The security guard at the ER recognized Donovan and nodded as he held the door open for him. He paused at the receiving counter for one of the nurses in blue scrubs to notice him. A young nurse, severe dark framed glasses, dark hair pulled back in a ponytail, walked up to the counter.
“Hi, Jim Donovan with the Sheriff’s Office. I’m inquiring about the victim of a TC brought in here two days ago, mid-morning?”
“I’m sorry, do you have a warrant for that information?” She looked around and called for the attention of another nurse with her back to them. “Maria?”
Maria turned and then smiled. “Jim Donovan. I have not seen you in a while. I thought maybe you have retired.” She was a sprightly slightly rotund Hispanic woman with streaks of gray in her otherwise jet black hair.
“I don’t know how that rumor got started.”
“If you ask me, I think Tim Collins start it in hope he get rid of his bad boy detective.”
“You might be on to something.”
“Jim, this is Tess, she is new here.”
Donovan gave an affable smile and claimed to be pleased to meet her.
“Have you heard from Marion recently?

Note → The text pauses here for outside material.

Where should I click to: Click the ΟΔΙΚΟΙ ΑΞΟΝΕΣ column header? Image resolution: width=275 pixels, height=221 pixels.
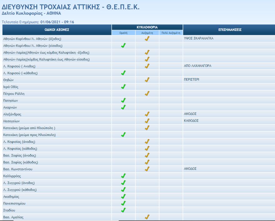[57, 30]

How she is liking Baltimore?”
Donovan scratched his chin. “Not in a while, but last time I talked to her she was liking it just fine.”

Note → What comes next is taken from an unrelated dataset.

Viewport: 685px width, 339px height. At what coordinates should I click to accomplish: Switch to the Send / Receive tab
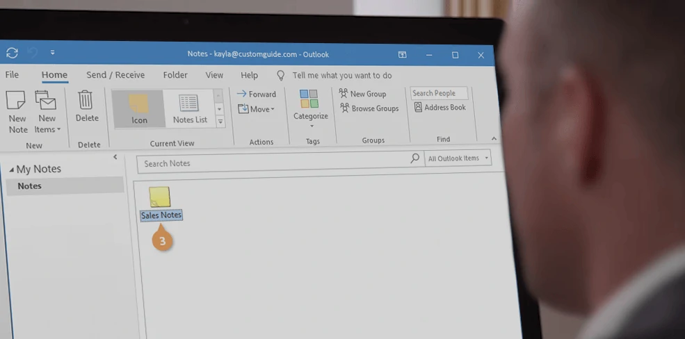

“Tell her ‘hi’ from the SaLeGen gang next time.” She addressed Tess. “Marion was one of the top ICU nurses here and a frequent companion of the Sheriff detective and we adopt him as ‘our guy’.” She beamed a big smile, warm and affectionate. “So what bring you down to the ER, Jim?”
“He wanted information on a TC admit. Doesn’t he need a warrant for that?”
Maria looked taken aback. “Why he need that? He need a court order to get private medical information, sure, but information on a patient status is entirely appropriate, especially if it is in the course of an investigation.” She turned to Jim, “I assume it is, yes?”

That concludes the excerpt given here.